Company Clustering

For this task we adapted the web-mining methodology and analysis proposed by Papagiannidis, See-To [1].

The data analysis used the processed text and meta-information to identify the business activities of each company and then clustered them into “topics”. A topic is a collection of terms describing what the activity is. In this study, “topics” for documents corresponds to “clusters” for companies. This is similar to how SIC codes describe the primary activities of a company. We used the Latent Dirichlet Allocation (LDA) for the clustering. Latent Dirichlet Allocation is an unsupervised graphical model that can automatically discover latent topics in unlabelled data. This approach has been thoroughly explained in the paper by Blei et al. [2], and also in Griffiths and Steyvers [3]. Through applying LDA, each document is modelled as a mixture of K latent topics, where each topic, k, is a multinomial distribution φk over a V-word vocabulary. Given an input corpus W, the LDA learning process consists of calculating Φ, a maximum-likelihood estimate of model parameters. Given this model, we could infer topic distributions for arbitrary documents. For practical consideration, the topic with highest probability could be assigned to a document accordingly.

Company clustering

The data analysis was used to identify the activity of companies and cluster those companies into groups. This analysis enabled us to assign each company into the cluster which best describes their profile. The table below presents cluster IDs, keywords describing company activities and the number of companies belonging to each cluster.

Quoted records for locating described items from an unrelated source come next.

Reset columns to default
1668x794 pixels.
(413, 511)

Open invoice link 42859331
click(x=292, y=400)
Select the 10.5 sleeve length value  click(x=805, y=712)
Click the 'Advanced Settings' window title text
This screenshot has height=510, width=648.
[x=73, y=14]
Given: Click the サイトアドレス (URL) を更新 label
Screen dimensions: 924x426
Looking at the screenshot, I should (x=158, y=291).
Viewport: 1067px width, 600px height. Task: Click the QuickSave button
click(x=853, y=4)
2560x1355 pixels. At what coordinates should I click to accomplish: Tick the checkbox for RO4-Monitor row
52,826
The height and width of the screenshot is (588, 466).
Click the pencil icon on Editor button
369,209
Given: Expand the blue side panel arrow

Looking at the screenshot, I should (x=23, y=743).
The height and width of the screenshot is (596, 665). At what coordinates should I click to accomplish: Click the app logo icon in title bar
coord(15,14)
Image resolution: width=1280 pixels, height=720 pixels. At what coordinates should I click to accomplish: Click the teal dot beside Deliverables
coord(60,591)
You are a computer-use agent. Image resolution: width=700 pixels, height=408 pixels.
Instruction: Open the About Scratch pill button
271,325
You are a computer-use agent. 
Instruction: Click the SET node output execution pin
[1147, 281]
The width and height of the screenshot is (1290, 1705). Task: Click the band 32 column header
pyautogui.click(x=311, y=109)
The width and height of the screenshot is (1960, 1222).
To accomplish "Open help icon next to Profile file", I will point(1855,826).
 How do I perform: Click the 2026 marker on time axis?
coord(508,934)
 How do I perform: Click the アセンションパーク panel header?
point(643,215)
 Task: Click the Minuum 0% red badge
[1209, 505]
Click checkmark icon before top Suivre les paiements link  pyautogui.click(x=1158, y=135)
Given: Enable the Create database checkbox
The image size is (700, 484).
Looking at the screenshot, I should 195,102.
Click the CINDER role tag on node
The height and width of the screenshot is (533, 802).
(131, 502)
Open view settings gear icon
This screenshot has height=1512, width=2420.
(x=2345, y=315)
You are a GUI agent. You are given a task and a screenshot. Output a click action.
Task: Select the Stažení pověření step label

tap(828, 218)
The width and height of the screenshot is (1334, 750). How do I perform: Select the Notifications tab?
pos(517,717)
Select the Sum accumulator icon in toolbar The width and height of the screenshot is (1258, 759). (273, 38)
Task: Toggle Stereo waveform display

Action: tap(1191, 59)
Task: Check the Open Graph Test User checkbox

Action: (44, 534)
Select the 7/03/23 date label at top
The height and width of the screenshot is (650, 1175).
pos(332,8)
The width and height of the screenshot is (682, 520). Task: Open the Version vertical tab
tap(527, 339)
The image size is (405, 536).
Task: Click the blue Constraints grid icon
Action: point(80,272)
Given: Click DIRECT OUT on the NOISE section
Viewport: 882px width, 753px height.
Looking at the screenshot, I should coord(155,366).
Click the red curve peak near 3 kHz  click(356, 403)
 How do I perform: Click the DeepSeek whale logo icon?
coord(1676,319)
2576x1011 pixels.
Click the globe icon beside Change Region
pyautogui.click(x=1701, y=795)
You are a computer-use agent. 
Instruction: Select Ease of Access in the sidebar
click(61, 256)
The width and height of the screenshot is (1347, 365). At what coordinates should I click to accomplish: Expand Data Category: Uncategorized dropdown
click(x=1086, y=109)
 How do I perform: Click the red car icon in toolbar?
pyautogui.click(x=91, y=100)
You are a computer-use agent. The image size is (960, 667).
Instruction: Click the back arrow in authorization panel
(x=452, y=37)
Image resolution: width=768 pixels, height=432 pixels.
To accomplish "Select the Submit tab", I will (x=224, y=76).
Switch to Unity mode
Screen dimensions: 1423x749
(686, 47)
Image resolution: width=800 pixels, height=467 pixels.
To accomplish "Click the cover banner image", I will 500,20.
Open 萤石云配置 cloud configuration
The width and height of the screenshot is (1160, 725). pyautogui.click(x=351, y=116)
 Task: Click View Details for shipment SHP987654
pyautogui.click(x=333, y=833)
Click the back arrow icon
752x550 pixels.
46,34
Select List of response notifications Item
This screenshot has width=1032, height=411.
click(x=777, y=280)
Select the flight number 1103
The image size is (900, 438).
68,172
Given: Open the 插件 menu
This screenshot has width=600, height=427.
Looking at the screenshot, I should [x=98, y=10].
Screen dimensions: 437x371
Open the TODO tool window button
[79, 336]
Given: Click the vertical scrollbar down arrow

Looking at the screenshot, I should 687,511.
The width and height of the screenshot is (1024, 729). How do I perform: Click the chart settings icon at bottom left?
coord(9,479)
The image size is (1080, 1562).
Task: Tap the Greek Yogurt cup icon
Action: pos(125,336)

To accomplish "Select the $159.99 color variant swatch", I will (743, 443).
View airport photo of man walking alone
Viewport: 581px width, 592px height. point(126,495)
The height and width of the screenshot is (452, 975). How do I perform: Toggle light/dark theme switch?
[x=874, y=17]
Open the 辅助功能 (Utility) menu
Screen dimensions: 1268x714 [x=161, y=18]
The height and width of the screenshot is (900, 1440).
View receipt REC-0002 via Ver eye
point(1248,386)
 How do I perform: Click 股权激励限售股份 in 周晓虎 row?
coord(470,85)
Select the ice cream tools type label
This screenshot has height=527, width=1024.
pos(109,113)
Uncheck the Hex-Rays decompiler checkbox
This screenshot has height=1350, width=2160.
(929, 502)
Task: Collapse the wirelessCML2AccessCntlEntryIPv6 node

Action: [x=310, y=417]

By the cluster size, companies can fall into three broad categories. The category with the biggest clusters includes Clusters 1, 2, 4 and 7. Cluster 1 consists of 76 companies, which service manufacturing and retail industries by deploying tools enabling network analytics for greater business value and reduced costs. The tools include, but are not limited to, edge IoT platforms, machine vision and learning devices, smart cameras, delivering operational efficiency. The biggest is Cluster 2, consisting of 102 companies. The main activity of these companies concerns the production and deployment of IoT driven by radio frequency identification systems (RFID), which are applied in different sectors. Those are the systems making it possible to identify objects and record data through radio waves. Cluster 4 incorporates 43 companies that are engaged in the development of information connected technology in line with cyber-security standards. Also, they produce solutions for smart building and solid-state battery technology powering wireless sensors in the industrial environment. 42 companies represent the 7th cluster, offering engineering, consultancy and strategic solutions aimed at improving indoor conditions, such as building safety and lighting in rooms.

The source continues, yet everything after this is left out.